Les deux époux ne furent donc pas surpris de se voir, selon leur secret espoir, conduits à travers le camp jusqu’à la tente de César, gardée par l’élite de ses vieux soldats espagnols, chargés de veiller sur sa personne.

Albinik et Méroë, amenés dans la tente de César, le fléau de la Gaule, ont été délivrés de leurs liens ; ils ont tâché de contenir l’expression de leur haine, et ont regardé autour d’eux avec une sombre curiosité.

Voilà ce qu’ils ont vu :

La tente du général romain, recouverte au dehors de peaux épaisses, comme toutes les tentes du camp, était ornée au dedans d’une étoffe de couleur pourpre, brodée d’or et de soie blanche ; le sol battu disparaissait sous un tapis de peaux de tigre. César achevait de souper, à demi couché sur un lit de campagne que cachait une grande peau de lion, dont les ongles étaient d’or et la tête ornée d’yeux d’escarboucles. À portée du lit, sur une table basse, les deux époux virent de grands vases d’or et d’argent précieusement ciselés, des coupes enrichies de pierreries.

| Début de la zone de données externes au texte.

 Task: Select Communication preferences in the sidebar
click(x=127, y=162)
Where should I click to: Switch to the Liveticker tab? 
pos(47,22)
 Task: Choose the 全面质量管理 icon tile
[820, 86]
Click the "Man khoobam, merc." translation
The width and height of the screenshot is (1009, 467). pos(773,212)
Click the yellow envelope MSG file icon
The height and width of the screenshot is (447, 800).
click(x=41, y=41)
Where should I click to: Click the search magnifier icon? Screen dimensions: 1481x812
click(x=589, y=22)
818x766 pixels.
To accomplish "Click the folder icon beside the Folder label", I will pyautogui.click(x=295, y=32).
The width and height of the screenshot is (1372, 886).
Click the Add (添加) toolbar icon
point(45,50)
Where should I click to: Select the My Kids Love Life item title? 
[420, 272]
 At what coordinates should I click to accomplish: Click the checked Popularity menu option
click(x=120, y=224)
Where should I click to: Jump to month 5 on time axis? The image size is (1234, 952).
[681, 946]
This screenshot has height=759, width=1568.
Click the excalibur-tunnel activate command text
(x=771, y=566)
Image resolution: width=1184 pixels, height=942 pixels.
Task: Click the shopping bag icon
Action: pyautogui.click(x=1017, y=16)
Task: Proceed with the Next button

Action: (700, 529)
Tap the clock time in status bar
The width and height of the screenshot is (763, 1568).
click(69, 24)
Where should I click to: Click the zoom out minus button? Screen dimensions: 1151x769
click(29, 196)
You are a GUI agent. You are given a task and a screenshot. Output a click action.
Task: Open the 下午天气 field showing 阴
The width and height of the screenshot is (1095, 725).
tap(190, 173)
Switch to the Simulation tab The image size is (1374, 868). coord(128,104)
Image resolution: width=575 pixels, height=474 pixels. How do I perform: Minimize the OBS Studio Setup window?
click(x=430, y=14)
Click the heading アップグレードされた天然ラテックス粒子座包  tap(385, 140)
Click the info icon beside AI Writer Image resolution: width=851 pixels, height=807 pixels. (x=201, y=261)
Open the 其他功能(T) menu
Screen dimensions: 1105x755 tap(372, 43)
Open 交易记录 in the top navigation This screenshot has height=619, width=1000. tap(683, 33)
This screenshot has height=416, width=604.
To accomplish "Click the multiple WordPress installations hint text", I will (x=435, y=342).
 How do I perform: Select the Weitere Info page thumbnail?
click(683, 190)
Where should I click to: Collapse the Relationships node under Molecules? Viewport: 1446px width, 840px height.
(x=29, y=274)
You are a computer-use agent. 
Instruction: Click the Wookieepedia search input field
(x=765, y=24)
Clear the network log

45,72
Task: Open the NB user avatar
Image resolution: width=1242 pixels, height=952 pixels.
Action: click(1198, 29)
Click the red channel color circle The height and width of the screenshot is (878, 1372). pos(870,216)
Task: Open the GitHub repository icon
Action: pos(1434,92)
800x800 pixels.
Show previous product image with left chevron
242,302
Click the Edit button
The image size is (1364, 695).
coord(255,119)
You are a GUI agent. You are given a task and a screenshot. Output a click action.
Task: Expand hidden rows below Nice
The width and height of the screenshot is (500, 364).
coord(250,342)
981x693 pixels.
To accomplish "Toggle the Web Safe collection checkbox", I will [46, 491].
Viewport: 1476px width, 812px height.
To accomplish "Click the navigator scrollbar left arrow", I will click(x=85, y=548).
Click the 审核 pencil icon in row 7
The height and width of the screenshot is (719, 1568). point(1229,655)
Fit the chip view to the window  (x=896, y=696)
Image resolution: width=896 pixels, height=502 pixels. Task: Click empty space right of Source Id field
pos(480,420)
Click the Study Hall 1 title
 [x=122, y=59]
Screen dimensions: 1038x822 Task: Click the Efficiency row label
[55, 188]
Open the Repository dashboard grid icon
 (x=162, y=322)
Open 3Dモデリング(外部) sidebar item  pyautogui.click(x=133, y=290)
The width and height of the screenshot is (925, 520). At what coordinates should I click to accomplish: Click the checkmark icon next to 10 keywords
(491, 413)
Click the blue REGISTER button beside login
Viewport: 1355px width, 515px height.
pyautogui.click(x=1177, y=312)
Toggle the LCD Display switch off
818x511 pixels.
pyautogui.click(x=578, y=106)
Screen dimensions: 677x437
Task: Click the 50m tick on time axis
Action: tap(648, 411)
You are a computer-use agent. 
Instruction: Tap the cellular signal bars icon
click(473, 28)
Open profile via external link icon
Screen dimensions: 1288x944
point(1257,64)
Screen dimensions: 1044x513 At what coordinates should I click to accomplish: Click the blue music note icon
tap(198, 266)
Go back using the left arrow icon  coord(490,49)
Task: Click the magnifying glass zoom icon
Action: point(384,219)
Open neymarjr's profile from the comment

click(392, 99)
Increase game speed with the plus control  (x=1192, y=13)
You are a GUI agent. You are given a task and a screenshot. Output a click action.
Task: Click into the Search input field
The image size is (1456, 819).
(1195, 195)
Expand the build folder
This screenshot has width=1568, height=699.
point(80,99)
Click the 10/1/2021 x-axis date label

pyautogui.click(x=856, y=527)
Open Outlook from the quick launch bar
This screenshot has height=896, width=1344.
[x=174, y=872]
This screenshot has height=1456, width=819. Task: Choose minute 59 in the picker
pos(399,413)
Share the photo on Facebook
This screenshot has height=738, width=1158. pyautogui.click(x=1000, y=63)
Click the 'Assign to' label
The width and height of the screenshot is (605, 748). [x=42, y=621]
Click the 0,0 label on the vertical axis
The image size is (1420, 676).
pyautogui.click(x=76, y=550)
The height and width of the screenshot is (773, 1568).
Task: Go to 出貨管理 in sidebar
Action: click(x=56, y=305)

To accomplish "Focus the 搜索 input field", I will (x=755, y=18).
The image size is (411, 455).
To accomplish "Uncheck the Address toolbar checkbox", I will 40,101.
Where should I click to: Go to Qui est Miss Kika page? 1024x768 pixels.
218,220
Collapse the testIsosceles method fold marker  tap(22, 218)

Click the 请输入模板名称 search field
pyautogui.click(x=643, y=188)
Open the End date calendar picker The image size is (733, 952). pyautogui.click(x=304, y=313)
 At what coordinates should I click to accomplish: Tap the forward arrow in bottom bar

Assise humblement au pied du lit de César (triste spectacle pour une femme libre), Méroë vit une jeune et belle esclave, africaine sans doute, car ses vêtements blancs faisaient ressortir davantage encore son teint couleur de cuivre, où brillaient ses grands yeux noirs ; elle les leva lentement sur les deux étrangers, tout en caressant un grand lévrier fauve, étendu à ses côtés ; elle semblait aussi craintive que le chien.

Les généraux, les officiers, les secrétaires, les jeunes et beaux affranchis de César, se tenaient debout autour de son lit, tandis que des esclaves noirs d’Abyssinie, portant au cou, aux poignets et aux chevilles, des ornements de corail, restaient immobiles comme des statues, tenant à la main des flambeaux de cire parfumée, dont la clarté faisait étinceler les splendides armures des Romains.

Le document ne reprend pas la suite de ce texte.